:: INPUT FOR THIS TASK ::

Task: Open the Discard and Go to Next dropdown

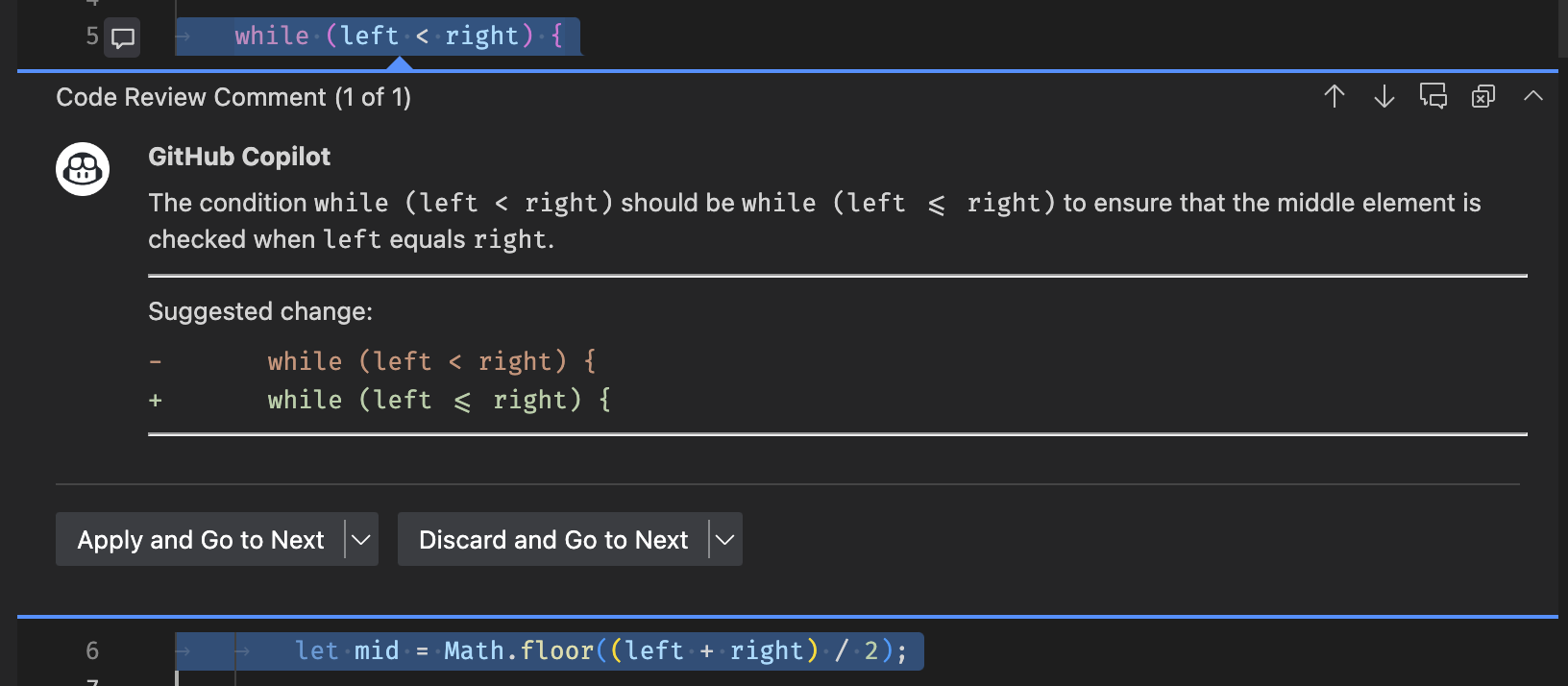Action: point(725,539)
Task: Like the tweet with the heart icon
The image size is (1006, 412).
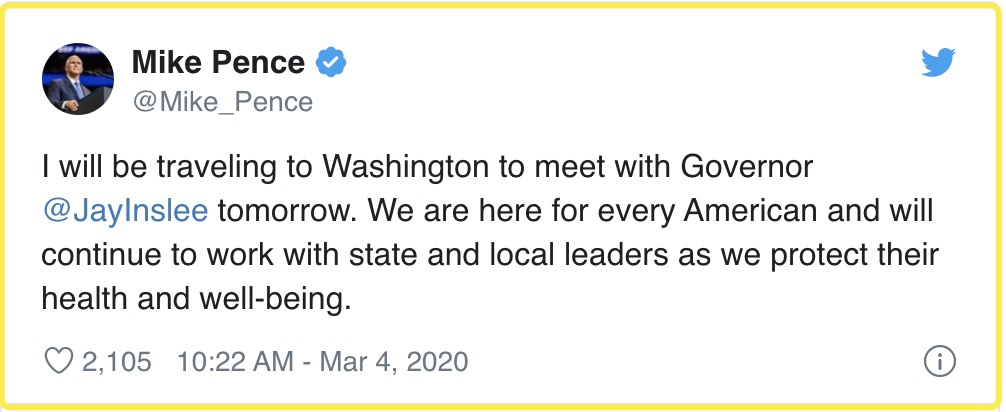Action: pyautogui.click(x=59, y=360)
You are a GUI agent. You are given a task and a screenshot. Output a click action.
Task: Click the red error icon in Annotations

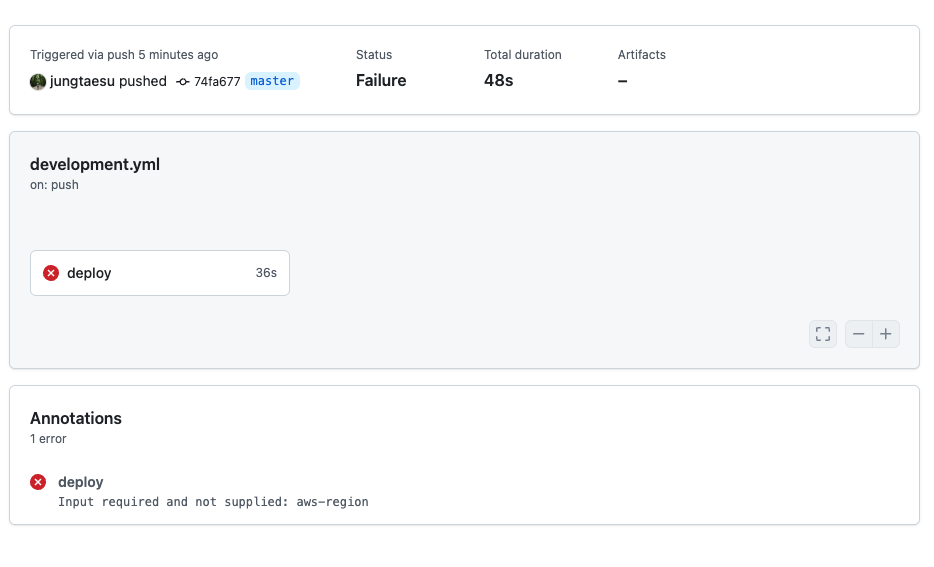tap(38, 482)
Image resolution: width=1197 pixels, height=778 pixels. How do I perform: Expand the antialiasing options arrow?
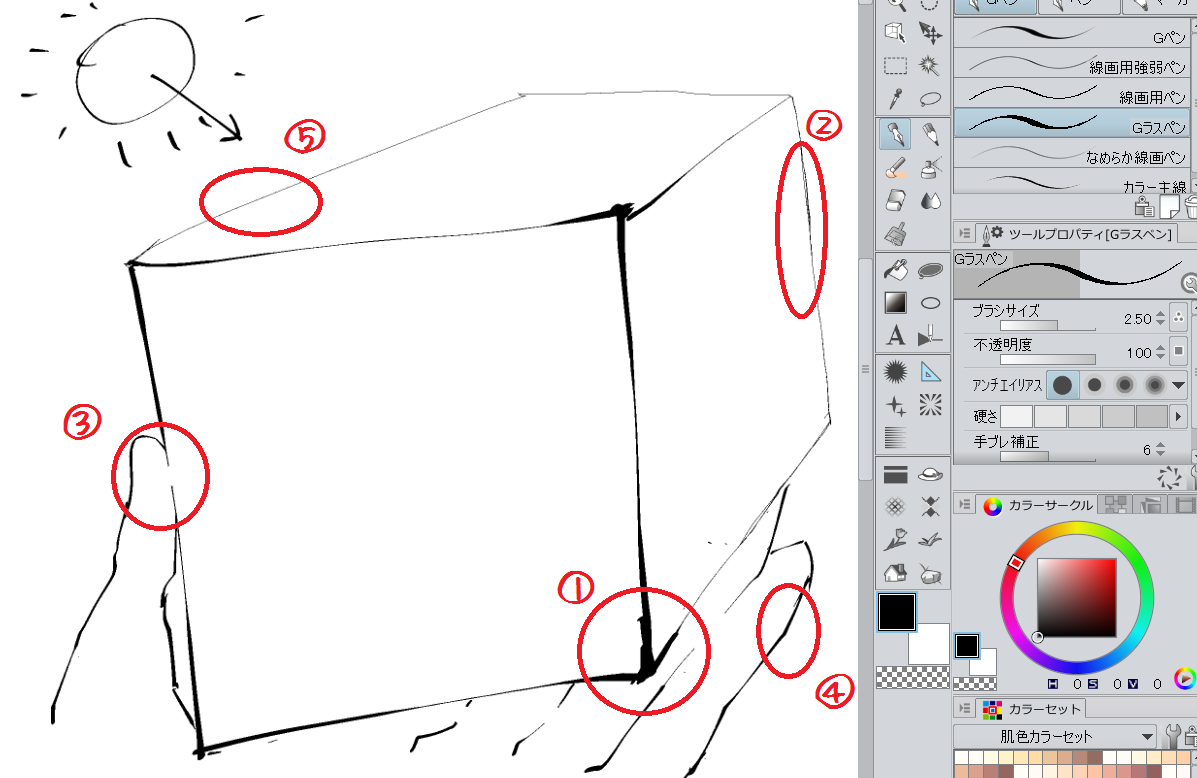(x=1178, y=385)
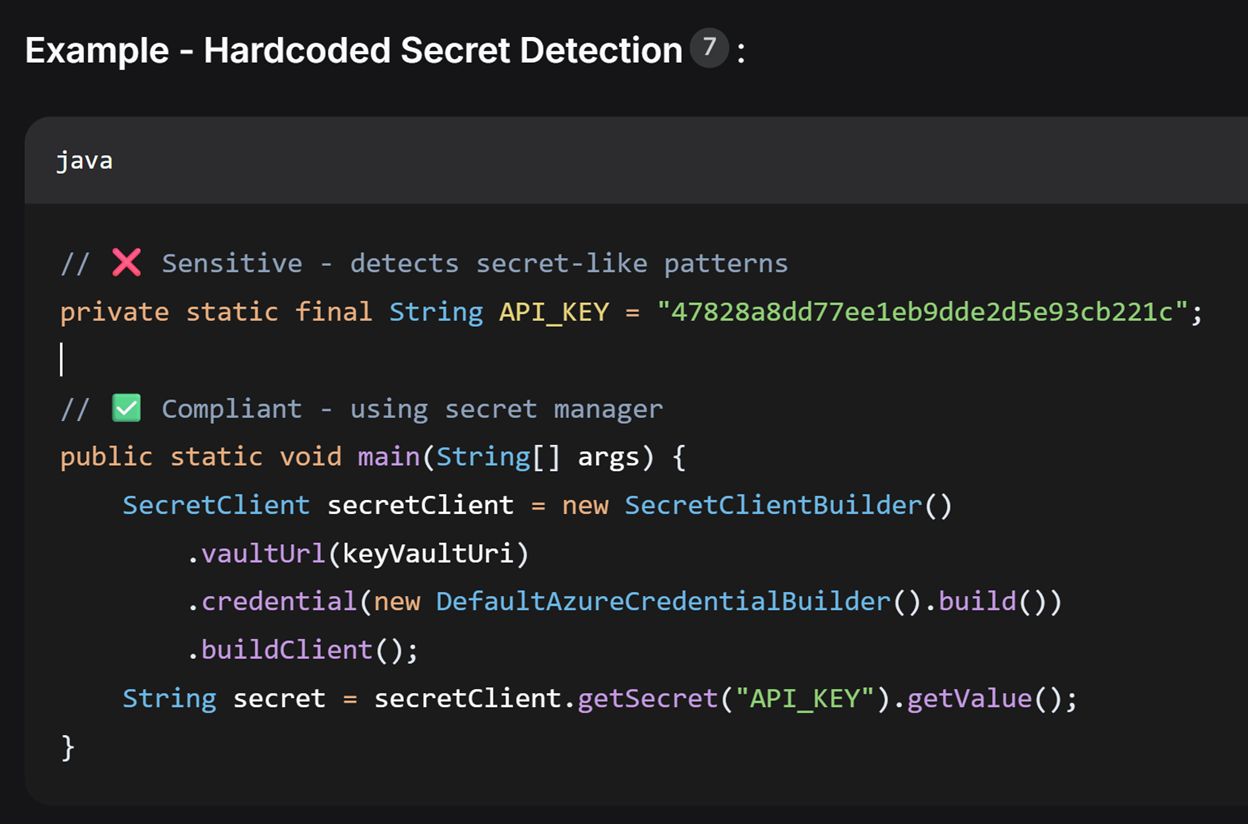Click the Sensitive comment line
Image resolution: width=1248 pixels, height=824 pixels.
coord(424,263)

:::

## INSTRUCTIONS TO FOLLOW
Your answer should hold only the lines from the line with "Image resolution: width=1197" through the closing line of the records, restated exactly and free of pictures.

## THE COMPLETED TASK
Image resolution: width=1197 pixels, height=778 pixels. How do I perform: Expand the antialiasing options arrow?
(x=1178, y=385)
Click the Sensitive comment line
Image resolution: width=1248 pixels, height=824 pixels.
coord(424,263)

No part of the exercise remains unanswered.